Records from a data collection:
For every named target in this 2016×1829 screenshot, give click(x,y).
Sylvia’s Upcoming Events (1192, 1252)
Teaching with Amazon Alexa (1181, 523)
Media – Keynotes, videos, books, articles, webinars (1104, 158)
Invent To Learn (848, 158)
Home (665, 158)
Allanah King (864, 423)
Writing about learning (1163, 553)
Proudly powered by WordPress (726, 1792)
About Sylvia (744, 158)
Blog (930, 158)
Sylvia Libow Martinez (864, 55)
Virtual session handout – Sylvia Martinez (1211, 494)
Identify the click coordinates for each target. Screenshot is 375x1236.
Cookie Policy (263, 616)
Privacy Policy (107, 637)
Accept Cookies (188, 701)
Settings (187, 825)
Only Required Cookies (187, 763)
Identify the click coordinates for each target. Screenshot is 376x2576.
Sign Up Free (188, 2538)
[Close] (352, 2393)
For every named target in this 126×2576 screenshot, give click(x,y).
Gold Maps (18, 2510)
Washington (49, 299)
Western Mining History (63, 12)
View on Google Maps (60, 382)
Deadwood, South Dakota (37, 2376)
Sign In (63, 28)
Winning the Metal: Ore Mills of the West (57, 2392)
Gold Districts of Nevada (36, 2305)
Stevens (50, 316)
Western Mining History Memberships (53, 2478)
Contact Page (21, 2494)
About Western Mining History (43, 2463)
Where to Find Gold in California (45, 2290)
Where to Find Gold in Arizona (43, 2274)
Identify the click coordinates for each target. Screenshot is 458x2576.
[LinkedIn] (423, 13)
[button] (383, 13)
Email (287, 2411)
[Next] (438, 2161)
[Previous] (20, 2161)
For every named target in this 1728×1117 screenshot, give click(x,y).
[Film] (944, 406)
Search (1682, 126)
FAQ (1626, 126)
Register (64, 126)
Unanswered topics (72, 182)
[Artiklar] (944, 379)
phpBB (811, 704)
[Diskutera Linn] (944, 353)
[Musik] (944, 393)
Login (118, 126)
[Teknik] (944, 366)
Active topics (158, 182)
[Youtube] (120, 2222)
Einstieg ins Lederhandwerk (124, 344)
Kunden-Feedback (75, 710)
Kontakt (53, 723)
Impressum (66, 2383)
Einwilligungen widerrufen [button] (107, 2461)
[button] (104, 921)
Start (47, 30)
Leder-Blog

■ DESCRIPTION OF THE TASK
Within the data above, the lines from the one with "Teaching with Amazon Alexa (1181, 523)" to the one with "Accept Cookies (188, 701)" must be repeated exactly; no other line belongs in the answer.

■ EXPECTED ANSWER
Teaching with Amazon Alexa (1181, 523)
Media – Keynotes, videos, books, articles, webinars (1104, 158)
Invent To Learn (848, 158)
Home (665, 158)
Allanah King (864, 423)
Writing about learning (1163, 553)
Proudly powered by WordPress (726, 1792)
About Sylvia (744, 158)
Blog (930, 158)
Sylvia Libow Martinez (864, 55)
Virtual session handout – Sylvia Martinez (1211, 494)
Identify the click coordinates for each target. Screenshot is 375x1236.
Cookie Policy (263, 616)
Privacy Policy (107, 637)
Accept Cookies (188, 701)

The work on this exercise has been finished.